Il convient de contempler cette histoire sans passion partisane, comme on observe une fresque où l’ombre et la lumière se répondent. D’un côté, la Parole de Dieu n’est jamais captive : elle franchit les murs, traverse les siècles, et partout où elle est proclamée avec foi, elle vivifie. De l’autre, la division a laissé des cicatrices profondes dans la chair visible de la chrétienté.
Le Codex lyonnais demeure ainsi une parabole concrète : un objet ancien, tiré de sa demeure, transplanté ailleurs, produisant des fruits nouveaux, mais laissant derrière lui une terre blessée. La Providence, qui écrit droit avec des lignes brisées, a su tirer du tumulte des guerres des biens inattendus ; mais les fissures demeurent le signe d’une unité perdue.
Aujourd’hui encore, dans le silence des rayonnages de Cambridge, ce vieux manuscrit garde son mutisme. Pourtant, à qui sait écouter, il parle. Il raconte la fidélité des siècles anciens qui l’ont gardé ; il évoque la violence d’un temps de rupture ; il témoigne de la sagesse de Dieu qui conduit son dessein à travers les fractures humaines. Reliure fragile, parchemin jauni — et pourtant parabole vivante d’une Église blessée mais féconde.
Épilogue — Le retour symbolique
Il est des symboles que l’histoire déploie à travers les siècles comme des paraboles silencieuses. L’histoire du Codex arraché en est une. Mais il en est une autre, plus secrète, qui ne se lit pas dans les archives, mais dans l’itinéraire d’une âme.
Il arrive qu’un croyant, ayant reçu la Parole dans un contexte nouveau, découvre peu à peu qu’elle possède des racines plus anciennes encore. Il ne s’agit pas de renier la grâce reçue, mais de la conduire à son accomplissement. Ce mouvement n’est pas une négation ; il est une maturation.
Recevoir la Parole dans le monde évangélique, c’est souvent apprendre à l’aimer avec passion, à la méditer personnellement, à la confesser avec ferveur. Ce sol n’est pas stérile ; il a porté de nombreux fruits de foi et de conversion. Mais vient parfois l’heure où l’âme entend un appel plus profond : replacer la Parole aimée dans la terre qui l’a portée à travers les siècles — celle de la mémoire apostolique, de la Tradition vivante, de la liturgie et des Pères.
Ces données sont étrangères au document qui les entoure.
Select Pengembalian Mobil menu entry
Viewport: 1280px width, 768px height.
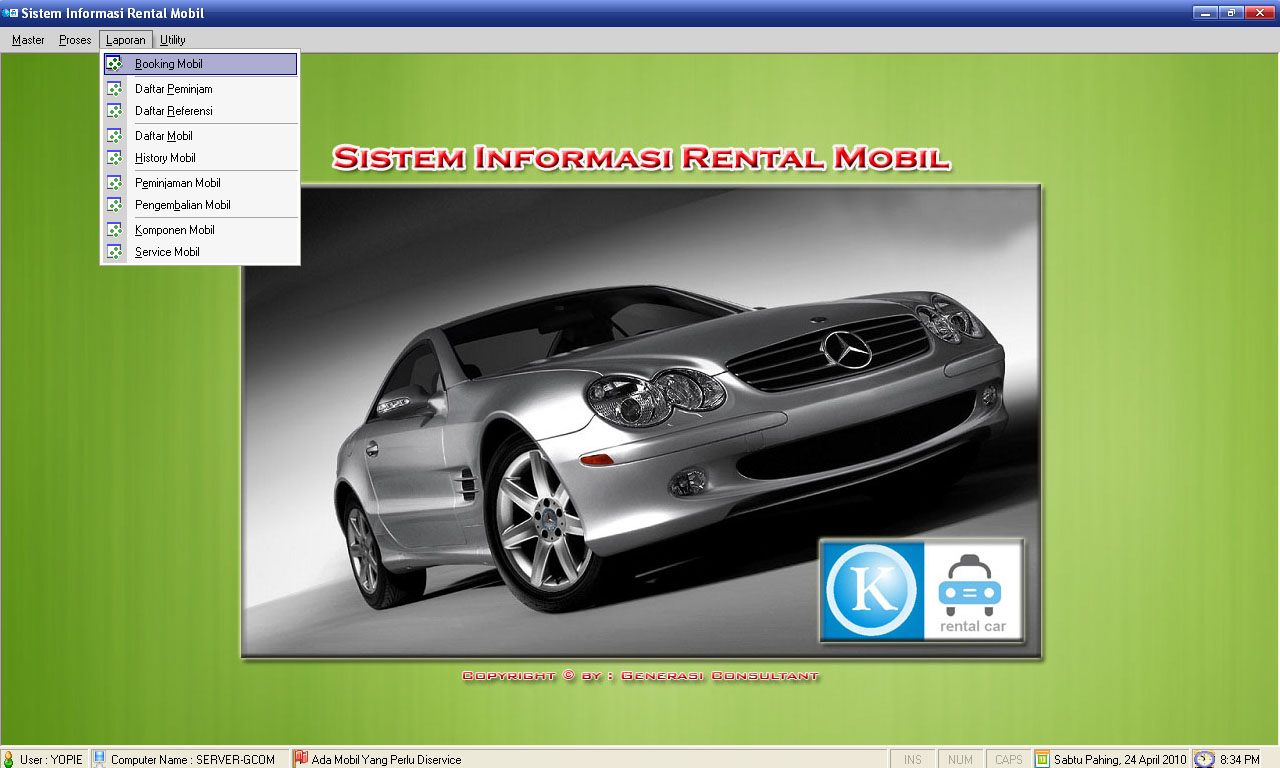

Ce geste n’est pas spectaculaire. Il ne se fait ni dans la fureur des armes ni dans l’éclat des controverses. Il s’accomplit dans le secret d’un cœur qui cherche l’unité. Là où l’histoire avait connu l’arrachement, l’âme peut vivre une réconciliation. Là où la rupture avait dispersé, la grâce peut rassembler.
Ainsi, le Codex arraché devient une parabole inversée. Ce que les armes avaient déplacé, l’amour peut intérieurement ramener. Non pour enfermer la Parole, mais pour lui restituer sa profondeur historique, sa continuité visible, son enracinement ecclésial. Il ne s’agit pas d’un retour archéologique, mais d’un retour organique : retrouver la source sans mépriser le chemin parcouru.
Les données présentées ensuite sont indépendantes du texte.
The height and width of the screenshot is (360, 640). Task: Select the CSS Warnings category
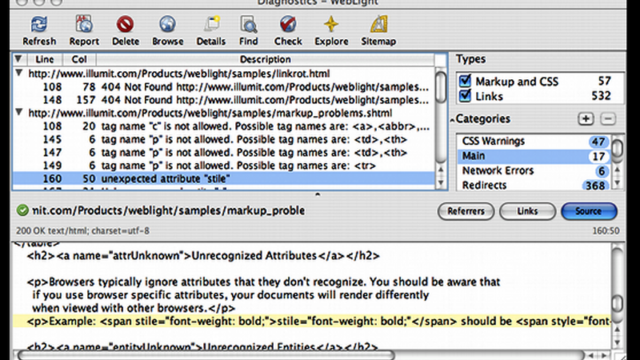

L’histoire collective a connu la fracture ; l’histoire personnelle peut connaître la communion retrouvée. La Providence, qui a permis le déplacement du manuscrit, travaille aussi les cœurs. Elle ne nie pas les fruits nés dans la dispersion ; elle les conduit vers une plénitude plus vaste.
Et dans le silence des bibliothèques comme dans celui des âmes, le vieux Codex continue de parler. Il rappelle que la Parole de Dieu ne se laisse jamais enchaîner ; mais il enseigne aussi que l’unité visible de l’Église n’est pas indifférente. Entre bénédiction et blessure, entre fécondité et fracture, il demeure le témoin d’un mystère : celui d’un Dieu qui conduit son Église à travers les ruptures humaines vers une réconciliation toujours promise.